** Task description **
Write out the data once more, exactly as it reads.

Saved entries:
+ + + +

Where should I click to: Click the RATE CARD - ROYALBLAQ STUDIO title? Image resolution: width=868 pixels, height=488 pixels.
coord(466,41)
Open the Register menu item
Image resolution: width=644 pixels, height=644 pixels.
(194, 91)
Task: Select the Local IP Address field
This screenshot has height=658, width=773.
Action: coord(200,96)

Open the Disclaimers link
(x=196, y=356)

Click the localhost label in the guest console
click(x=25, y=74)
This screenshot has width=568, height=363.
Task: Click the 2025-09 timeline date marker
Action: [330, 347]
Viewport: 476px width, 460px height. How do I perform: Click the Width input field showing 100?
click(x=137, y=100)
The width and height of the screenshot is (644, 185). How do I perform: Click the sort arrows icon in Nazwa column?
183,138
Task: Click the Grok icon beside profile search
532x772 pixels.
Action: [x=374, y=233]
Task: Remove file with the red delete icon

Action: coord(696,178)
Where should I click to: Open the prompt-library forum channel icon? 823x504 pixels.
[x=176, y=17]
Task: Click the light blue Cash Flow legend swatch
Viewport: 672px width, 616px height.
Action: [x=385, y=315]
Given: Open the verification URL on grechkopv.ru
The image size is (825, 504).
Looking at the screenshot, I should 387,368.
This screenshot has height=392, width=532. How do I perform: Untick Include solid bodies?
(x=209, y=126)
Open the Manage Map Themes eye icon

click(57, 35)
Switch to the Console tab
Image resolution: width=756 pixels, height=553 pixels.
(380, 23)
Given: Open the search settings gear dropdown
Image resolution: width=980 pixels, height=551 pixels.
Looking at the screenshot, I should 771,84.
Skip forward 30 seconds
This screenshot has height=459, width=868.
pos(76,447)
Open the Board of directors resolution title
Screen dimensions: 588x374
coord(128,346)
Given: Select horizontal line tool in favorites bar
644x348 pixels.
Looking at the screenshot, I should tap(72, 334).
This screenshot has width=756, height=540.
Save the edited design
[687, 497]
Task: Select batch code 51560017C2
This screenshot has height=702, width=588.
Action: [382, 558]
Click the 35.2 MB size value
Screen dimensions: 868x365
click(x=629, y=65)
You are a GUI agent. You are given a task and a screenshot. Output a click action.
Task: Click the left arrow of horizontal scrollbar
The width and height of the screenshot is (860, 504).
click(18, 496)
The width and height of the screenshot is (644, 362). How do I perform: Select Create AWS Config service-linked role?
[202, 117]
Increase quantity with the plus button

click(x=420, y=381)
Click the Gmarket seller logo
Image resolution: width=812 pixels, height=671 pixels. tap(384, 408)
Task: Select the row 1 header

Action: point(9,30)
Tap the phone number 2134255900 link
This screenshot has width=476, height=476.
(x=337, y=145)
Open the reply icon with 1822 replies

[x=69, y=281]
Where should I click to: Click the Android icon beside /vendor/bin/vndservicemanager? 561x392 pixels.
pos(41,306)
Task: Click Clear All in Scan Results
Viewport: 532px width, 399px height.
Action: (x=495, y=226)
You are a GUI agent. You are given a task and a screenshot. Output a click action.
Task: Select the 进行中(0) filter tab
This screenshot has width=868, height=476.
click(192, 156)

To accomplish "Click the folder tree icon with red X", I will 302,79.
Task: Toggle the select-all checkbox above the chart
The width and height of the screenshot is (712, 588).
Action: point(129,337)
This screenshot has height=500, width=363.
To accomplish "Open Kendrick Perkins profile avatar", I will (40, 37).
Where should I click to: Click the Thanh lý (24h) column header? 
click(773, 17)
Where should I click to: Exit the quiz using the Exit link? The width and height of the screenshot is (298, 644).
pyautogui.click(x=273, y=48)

+ + + +

** Answer to this task **
Where should I click to: Click the RATE CARD - ROYALBLAQ STUDIO title? Image resolution: width=868 pixels, height=488 pixels.
coord(466,41)
Open the Register menu item
Image resolution: width=644 pixels, height=644 pixels.
(194, 91)
Task: Select the Local IP Address field
This screenshot has height=658, width=773.
Action: coord(200,96)

Open the Disclaimers link
(x=196, y=356)

Click the localhost label in the guest console
click(x=25, y=74)
This screenshot has width=568, height=363.
Task: Click the 2025-09 timeline date marker
Action: [330, 347]
Viewport: 476px width, 460px height. How do I perform: Click the Width input field showing 100?
click(x=137, y=100)
The width and height of the screenshot is (644, 185). How do I perform: Click the sort arrows icon in Nazwa column?
183,138
Task: Click the Grok icon beside profile search
532x772 pixels.
Action: [x=374, y=233]
Task: Remove file with the red delete icon

Action: coord(696,178)
Where should I click to: Open the prompt-library forum channel icon? 823x504 pixels.
[x=176, y=17]
Task: Click the light blue Cash Flow legend swatch
Viewport: 672px width, 616px height.
Action: [x=385, y=315]
Given: Open the verification URL on grechkopv.ru
The image size is (825, 504).
Looking at the screenshot, I should 387,368.
This screenshot has height=392, width=532. How do I perform: Untick Include solid bodies?
(x=209, y=126)
Open the Manage Map Themes eye icon

click(57, 35)
Switch to the Console tab
Image resolution: width=756 pixels, height=553 pixels.
(380, 23)
Given: Open the search settings gear dropdown
Image resolution: width=980 pixels, height=551 pixels.
Looking at the screenshot, I should 771,84.
Skip forward 30 seconds
This screenshot has height=459, width=868.
pos(76,447)
Open the Board of directors resolution title
Screen dimensions: 588x374
coord(128,346)
Given: Select horizontal line tool in favorites bar
644x348 pixels.
Looking at the screenshot, I should tap(72, 334).
This screenshot has width=756, height=540.
Save the edited design
[687, 497]
Task: Select batch code 51560017C2
This screenshot has height=702, width=588.
Action: [382, 558]
Click the 35.2 MB size value
Screen dimensions: 868x365
click(x=629, y=65)
You are a GUI agent. You are given a task and a screenshot. Output a click action.
Task: Click the left arrow of horizontal scrollbar
The width and height of the screenshot is (860, 504).
click(18, 496)
The width and height of the screenshot is (644, 362). How do I perform: Select Create AWS Config service-linked role?
[202, 117]
Increase quantity with the plus button

click(x=420, y=381)
Click the Gmarket seller logo
Image resolution: width=812 pixels, height=671 pixels. tap(384, 408)
Task: Select the row 1 header

Action: point(9,30)
Tap the phone number 2134255900 link
This screenshot has width=476, height=476.
(x=337, y=145)
Open the reply icon with 1822 replies

[x=69, y=281]
Where should I click to: Click the Android icon beside /vendor/bin/vndservicemanager? 561x392 pixels.
pos(41,306)
Task: Click Clear All in Scan Results
Viewport: 532px width, 399px height.
Action: (x=495, y=226)
You are a GUI agent. You are given a task and a screenshot. Output a click action.
Task: Select the 进行中(0) filter tab
This screenshot has width=868, height=476.
click(192, 156)

To accomplish "Click the folder tree icon with red X", I will 302,79.
Task: Toggle the select-all checkbox above the chart
The width and height of the screenshot is (712, 588).
Action: point(129,337)
This screenshot has height=500, width=363.
To accomplish "Open Kendrick Perkins profile avatar", I will (40, 37).
Where should I click to: Click the Thanh lý (24h) column header? 
click(773, 17)
Where should I click to: Exit the quiz using the Exit link? The width and height of the screenshot is (298, 644).
pyautogui.click(x=273, y=48)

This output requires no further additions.